» EXERCISE DESCRIPTION
The answer must consist of each line below that holds the word "Commerce", copied as it stands.

======== INFORMATION PROVIDED

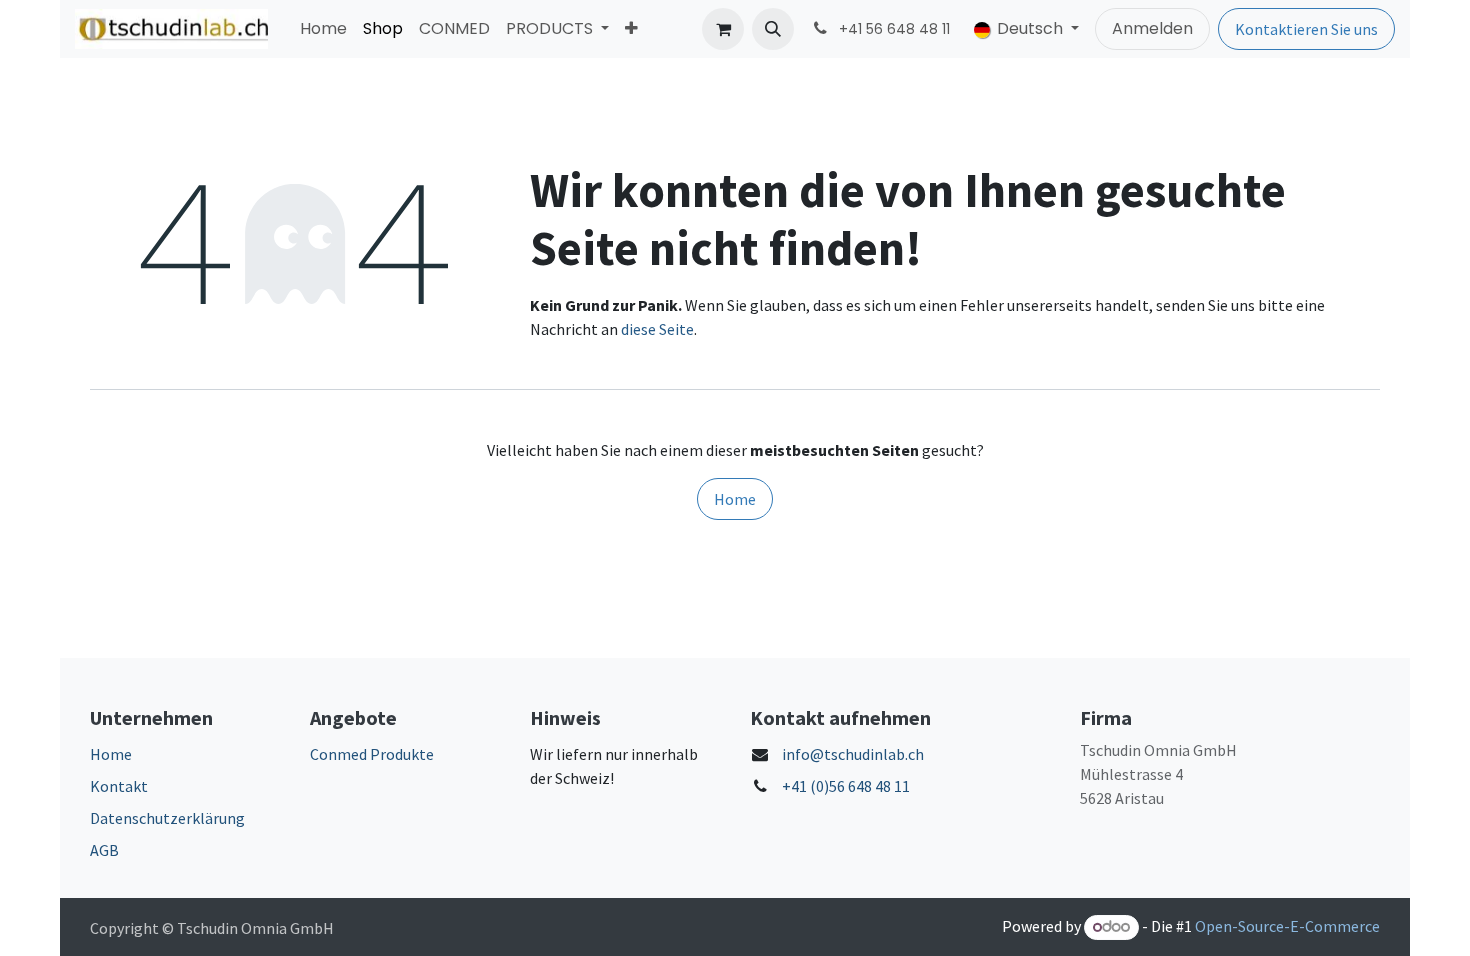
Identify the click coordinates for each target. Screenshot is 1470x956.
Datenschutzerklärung (167, 818)
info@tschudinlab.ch (853, 754)
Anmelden (1152, 28)
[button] (773, 29)
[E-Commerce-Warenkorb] (723, 29)
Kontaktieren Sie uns (1306, 29)
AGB (104, 850)
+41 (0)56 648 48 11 (846, 786)
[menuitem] (323, 29)
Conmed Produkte (372, 754)
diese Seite (657, 329)
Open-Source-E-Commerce (1287, 926)
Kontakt (119, 786)
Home (735, 499)
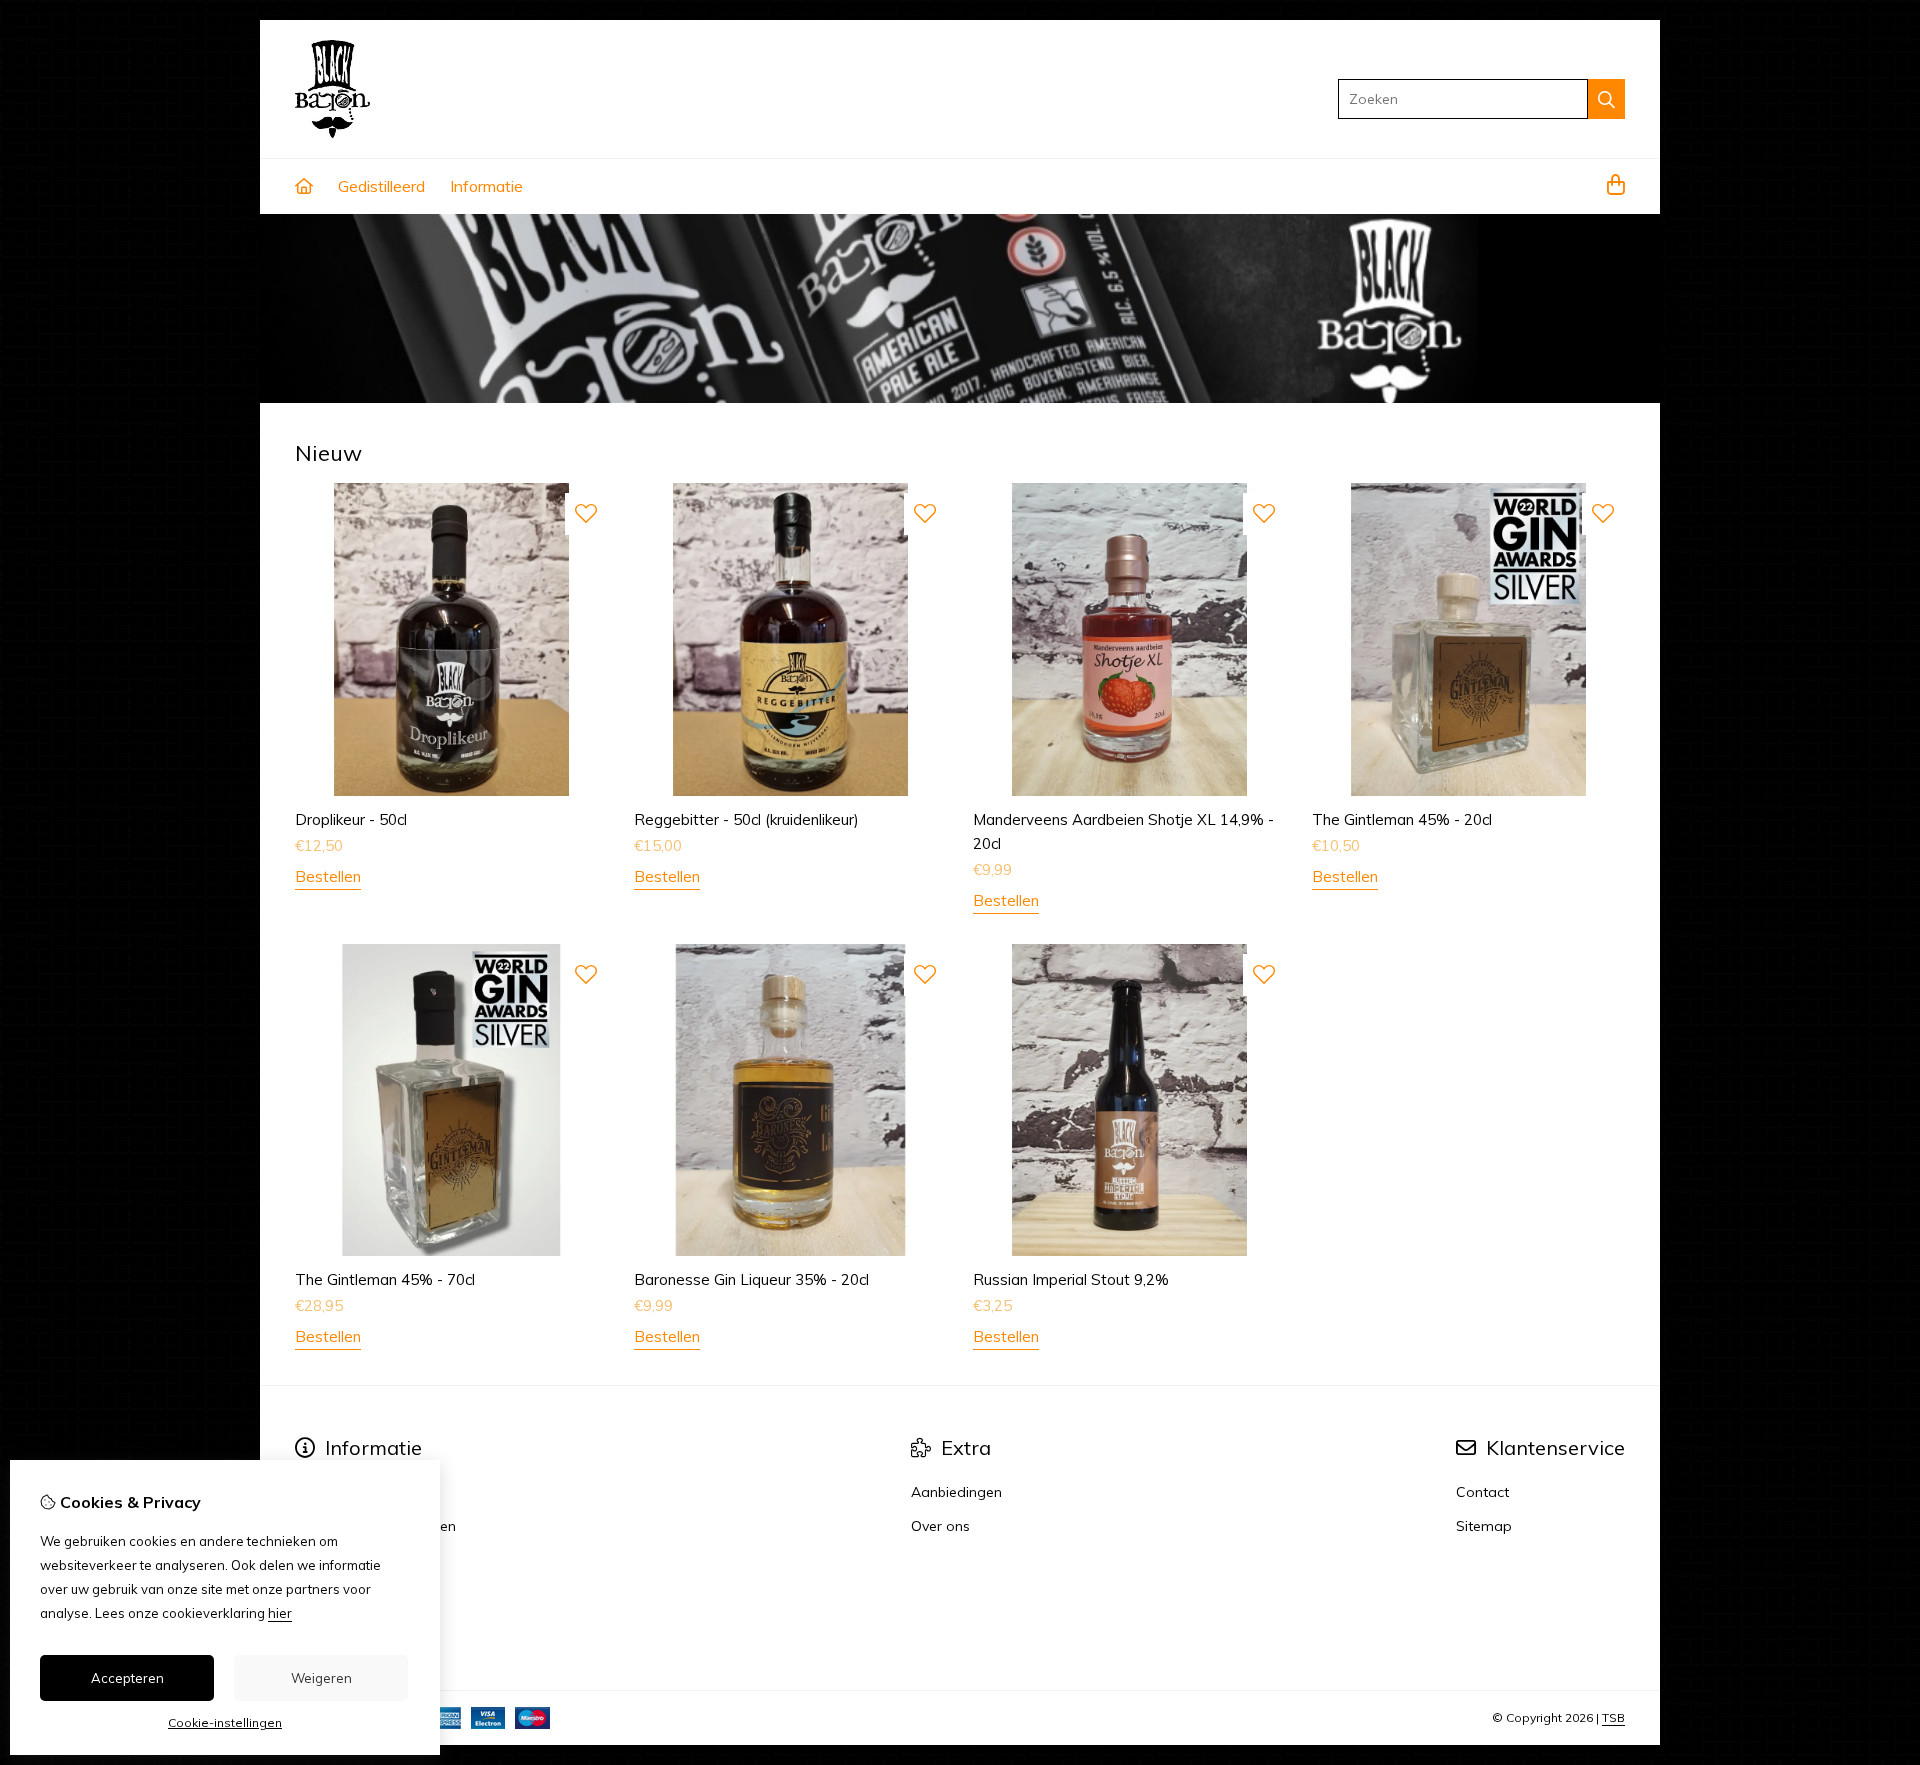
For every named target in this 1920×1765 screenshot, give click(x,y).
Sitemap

================

» ANSWER SPACE
[E-Commerce-Warenkorb] (723, 29)
Open-Source-E-Commerce (1287, 926)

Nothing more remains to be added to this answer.